Cyber Incident Victim: SoftProject GmbH

On or around July 1, 2023, the Softproject GmbH, a provider of BiPRO services based in Ettlingen, Baden-Württemberg, fell victim to a significant cybersecurity incident. The company, which according to its website counted fifteen insurers among its clients, experienced a ransomware attack targeting its own data center. The attack was executed using the malicious software known as "CryTox." This incident highlights a growing trend where not only insurers but also their service providers, particularly those in the software sector, are increasingly becoming targets for cybercriminals. In response to the attack, Softproject initiated a forensic investigation to determine the full scope and impact of the breach. According to a company spokesperson, the preliminary findings from these forensic examinations indicated no evidence of a data exfiltration, suggesting that sensitive information was not stolen during the event. However, the ransomware was successful in encrypting a portion of the company's application landscape, which directly impaired its operational capabilities and service delivery.

The immediate operational impact of the encryption was a deliberate and precautionary response from Softproject’s management. The company’s BiPRO On-Premises Services were confirmed to be unaffected by the attack. Nevertheless, upon discovering the ransomware incident, Softproject proactively took its Software as a Service (SaaS) solutions offline. This decisive action was taken to contain the threat and prevent any potential lateral movement or further damage to its systems. As a direct consequence of taking these SaaS solutions offline, disruptions occurred in the BiPRO services that facilitate interactions between insurance brokers and insurers. These services are critical for the daily operations of the insurance industry, enabling functions such as document transmission through broker management programs. The preemptive shutdown, while necessary for security, resulted in a temporary loss of availability for these essential communication and data exchange channels.
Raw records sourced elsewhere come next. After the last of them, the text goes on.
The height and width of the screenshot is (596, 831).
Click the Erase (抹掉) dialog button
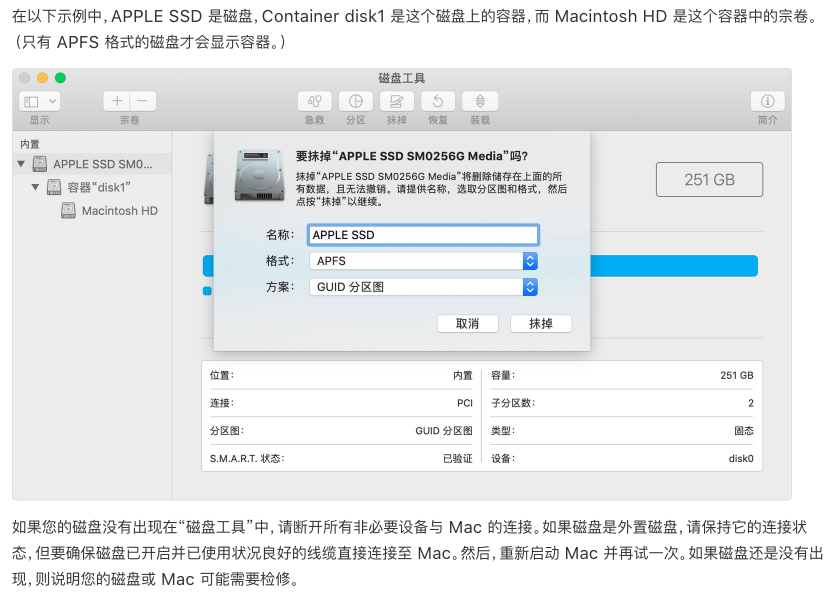pyautogui.click(x=540, y=324)
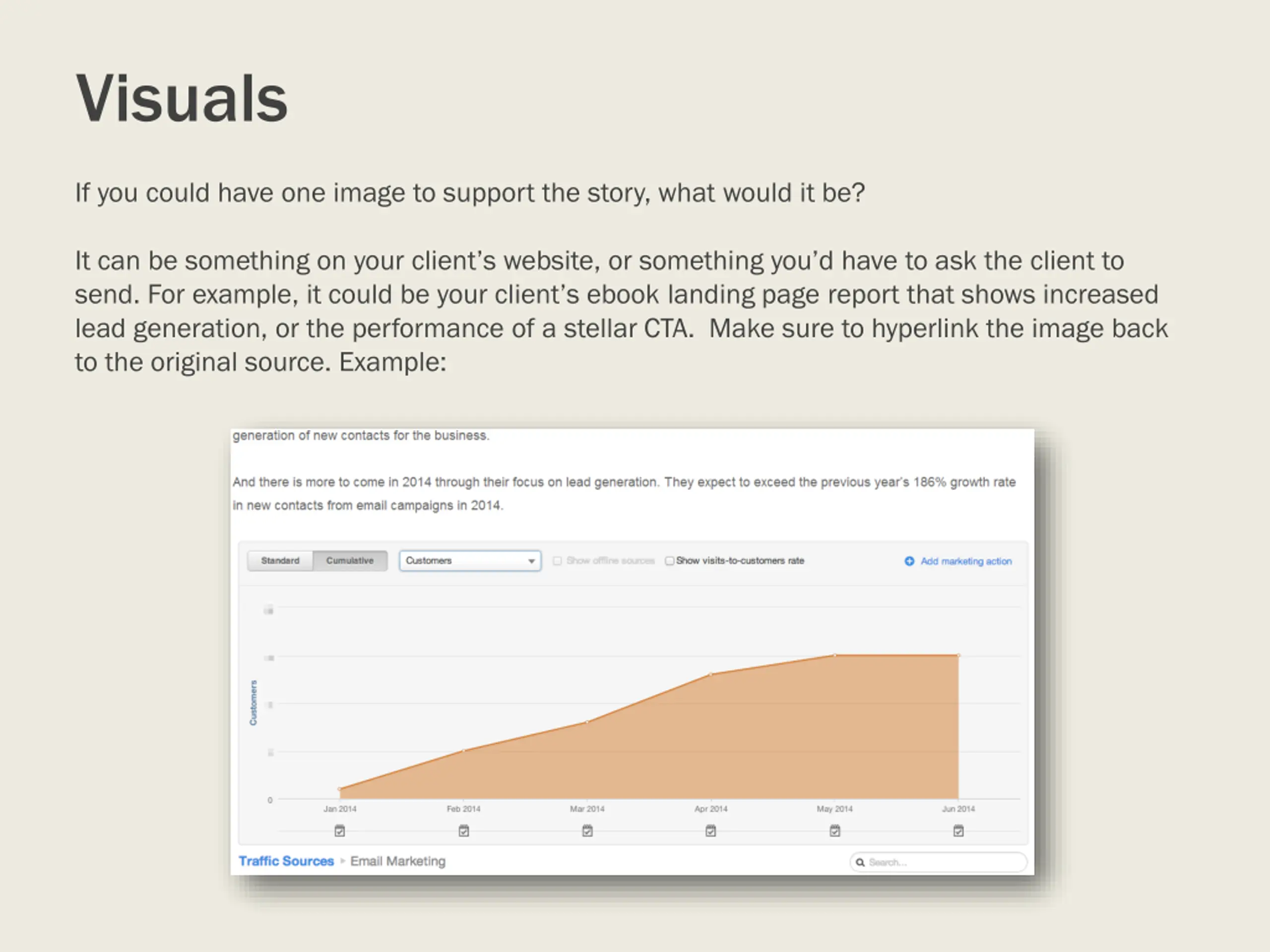Switch chart to Cumulative view
1270x952 pixels.
pyautogui.click(x=350, y=561)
The service disruption had a tangible effect on the wider insurance ecosystem that relies on Softproject's infrastructure. Reports indicated that the BiPRO services of at least two insurers were temporarily unreachable, confirming the downstream impact on Softproject's client base. The company declined to specify the exact number of users or name the particular insurers that were concretely affected by the outage. This disruption underscored the interconnected nature of modern digital services and how an attack on a single service provider can create a ripple effect, impairing business operations for multiple downstream organizations and their customers. Softproject communicated that it was in continuous dialogue with all its clients throughout the incident, working to keep them informed of the situation and the efforts being made to restore full functionality. The primary objective stated by the company was to return the services to full operational status in a timely manner.

To manage the response and recovery from the attack, Softproject engaged with an external expert team from Corporate Trust Business Risk & Crisis Management GmbH. This collaboration was aimed at leveraging specialized knowledge in handling such cybersecurity crises. The engagement involved not only addressing the immediate technical challenges of decrypting systems and restoring services but also a broader strategic review of the company's security posture. As part of this comprehensive response, Softproject announced its intention to develop a detailed catalog of measures. This planned catalog is designed to enhance the company's future ability to detect similar attacks more quickly and to strengthen the protection of its entire application landscape against such threats, thereby improving its resilience.

In adherence to legal and regulatory obligations, Softproject promptly reported the incident to the relevant authorities. The company filed a report with the Central Contact Point for Cybercrime (ZAK) at the Baden-Württemberg State Office of Criminal Investigation (LKA). Furthermore, the incident was reported to the State Data Protection Officer. These actions demonstrate the company's compliance with mandatory breach notification protocols and its cooperation with official investigations into the criminal act. The reporting to data protection authorities is a standard requirement, particularly when there is a potential risk to personal data, even though the initial forensic investigation had found no evidence of data theft at that stage. The engagement with law enforcement also signifies the serious nature of the ransomware attack and the intent to pursue legal action against the perpetrators. The incident serves as a case study in the critical importance of robust cybersecurity measures for service providers within essential industry supply chains and the complex challenge of balancing immediate containment actions with the need to maintain continuous service availability for clients.